Abby Rosebrock’s play is set in a Western North Carolina rehab halfway house where Marin Ireland’s Alison is the latest arrival, and which is also inhabited by Cherie (Kristolyn Lloyd) and Wade (Kyle Beltran), with Grace (Nicole Lewis) and Hern (Chris Stack) keeping a watchful eye over practicalities and sensitivities.

The play is a drama studded with comedy; both tough and clear-sighted about addiction and trauma, and also warm and very funny. It wants the best for these damaged characters, who are struggling to repair themselves and support each other. As ever, feelings get in the way and here the stakes are that much higher because these people are damaged already. How much more can they take if their trust is abused, if their hearts are once again broken, if they are lied to? All are living with much higher stakes as they try to piece together and re-plot their broken lives.

Rosebrock and director Taibi Magar plot a sensitive path through familiar material. Adam Rigg’s set for the most part, until a last-minute dramatic transformation, is set in the drab living room of the facility, which—added to the size of the Linda Gross Theater—gives real focus to the performances of the company. Ireland is as commanding as ever as a teacher whose light hillbilly twang conceals not just a literary knowledge, but also devastating hurt and wounds.

If you saw were as wowed by Ireland as this critic was when she appeared as Alma in the CSC’s Summer and Smoke revival last year, you will be just as impressed by the calibrations she gives to Alison’s brittle bravado here. Kyle Beltran impressively grounds the young Wade with honesty and humor, while Kristolyn Lloyd (ex-Dear Evan Hanson) plays Cherie with a wan fury upon learning where her cards have unluckily fallen.

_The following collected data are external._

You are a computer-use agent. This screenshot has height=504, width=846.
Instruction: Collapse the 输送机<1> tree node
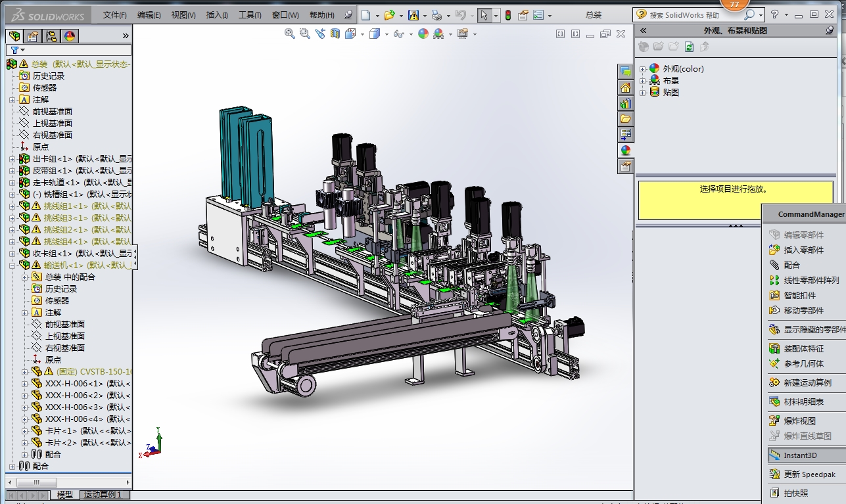click(12, 265)
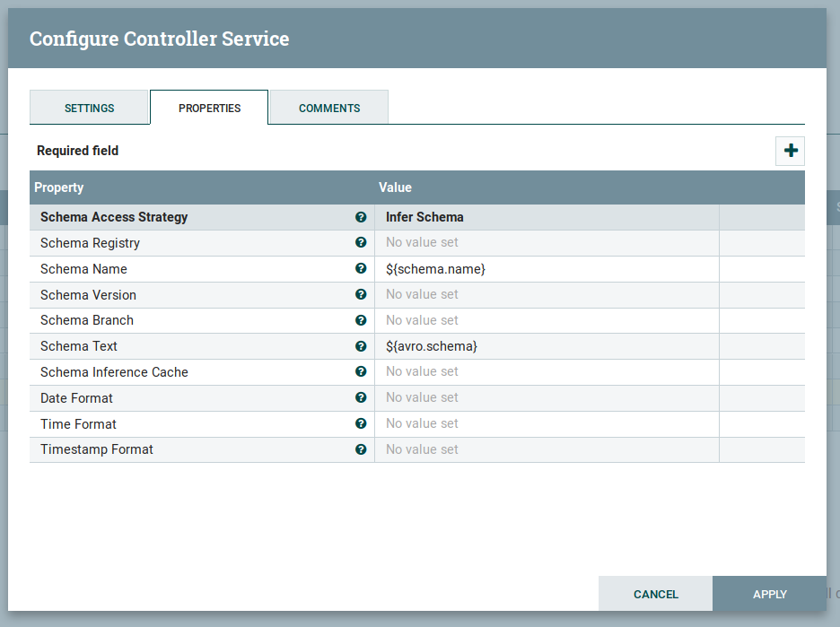Click help icon beside Schema Version
840x627 pixels.
tap(361, 294)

Peter Mark Kendall’s burly Cole is the newcomer who may or not bring trouble. We first hear he is a racist, and so we are guarded as the house’s residents when he enters; and his stillness isn’t warm. He too is running on the same kind of tenderized nerves and desire for recovery as the others. Blue Ridge is a snapshot of lives in transition, with no neat ending but an insistence that honesty with yourself is the most important first step to becoming as near as possible to healthy again.